* [PROBLEMS TO WORK ON]:
[A] In the text on ads and government, rewrite the part that opens with the words "Yet another ad" and closes with "dangerous than anthrax.", replacing "cereal" with "oatmeal".
[B] Continue the text on ads and government from the point where it stops.

* [STUDY TEXT]:
********
He told me I would have to be crazy to take that stuff. What?
Yet another ad says, “Make sure your kids get the nutrition
of real milk and cereal; give them “Breast o’ Wheat” breakfast bars every
morning. How hard can it be to make a freaking bowl of cereal with milk?
GOVERNMENT
They tell us to put plastic and duct tape on our windows
and doors in the event of a biological attack but that separation of smokers and
non-smokers, even in ventilated areas won’t work. It is scary to be asked to
believe that cigarette smoke is more pervasive and more dangerous than anthrax.
MORE GOVERNMENT
We get fed this wonderful statistic that Kentucky schools
always rank about 48th 49th, something like that, in the
nation. That isn’t very good is it? Did you know that no state ranks better
than 40th? What? Why is that?
********
* [INFORMATION PROVIDED]:
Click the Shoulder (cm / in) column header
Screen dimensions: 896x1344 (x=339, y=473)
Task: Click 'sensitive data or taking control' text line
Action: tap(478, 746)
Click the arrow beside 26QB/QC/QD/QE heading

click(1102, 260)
********
* [ACTIVITY ANSWERS]:
[A]
Yet another ad says, “Make sure your kids get the nutrition
of real milk and oatmeal; give them “Breast o’ Wheat” breakfast bars every
morning. How hard can it be to make a freaking bowl of oatmeal with milk?
GOVERNMENT
They tell us to put plastic and duct tape on our windows
and doors in the event of a biological attack but that separation of smokers and
non-smokers, even in ventilated areas won’t work. It is scary to be asked to
believe that cigarette smoke is more pervasive and more dangerous than anthrax.

[B]
It’s because if your project is doing well, I.E. schools,
you have a hard time getting any money out of the government. So those in
charge of the function of administering our educational system lie in order to
get funding to teach our kids how to function in society.
CONCEIT? WHO, ME?
My wife thinks I’m conceited, can you imagine? But get
this; incredible as it may sound, she believes they still have the Lottery
drawings even if I don’t play.
FAIRDALE FIRE DISTRICT
Fairdale wants a tax hike for its fire department. We were
promised no tax hikes during the merger thing. Mayor Abramson and Councilman
Weston support the tax hike.
“Mommy, why are those men lying?”
“It is okay honey, they are supposed to lie.”
I saw a fireman on television telling us that the people
living in those big houses can afford to pay a little more to support their fire
department. That is the kind of Socialist garbage that we are expected to
accept. Why this attitude of, “Hey, they have money, we need to raise their
taxes?” And what about the little guys that are swept along with the tax hike
that can’t afford it?
The real kicker is the percent of the tax hike. They are
seeking a property tax increase from 8% to 10%. They are calling this a 2%
increase. Two percent of 8 does not equal the distance between 8 and 10.
That folks is how they get away with the stuff they get
away with.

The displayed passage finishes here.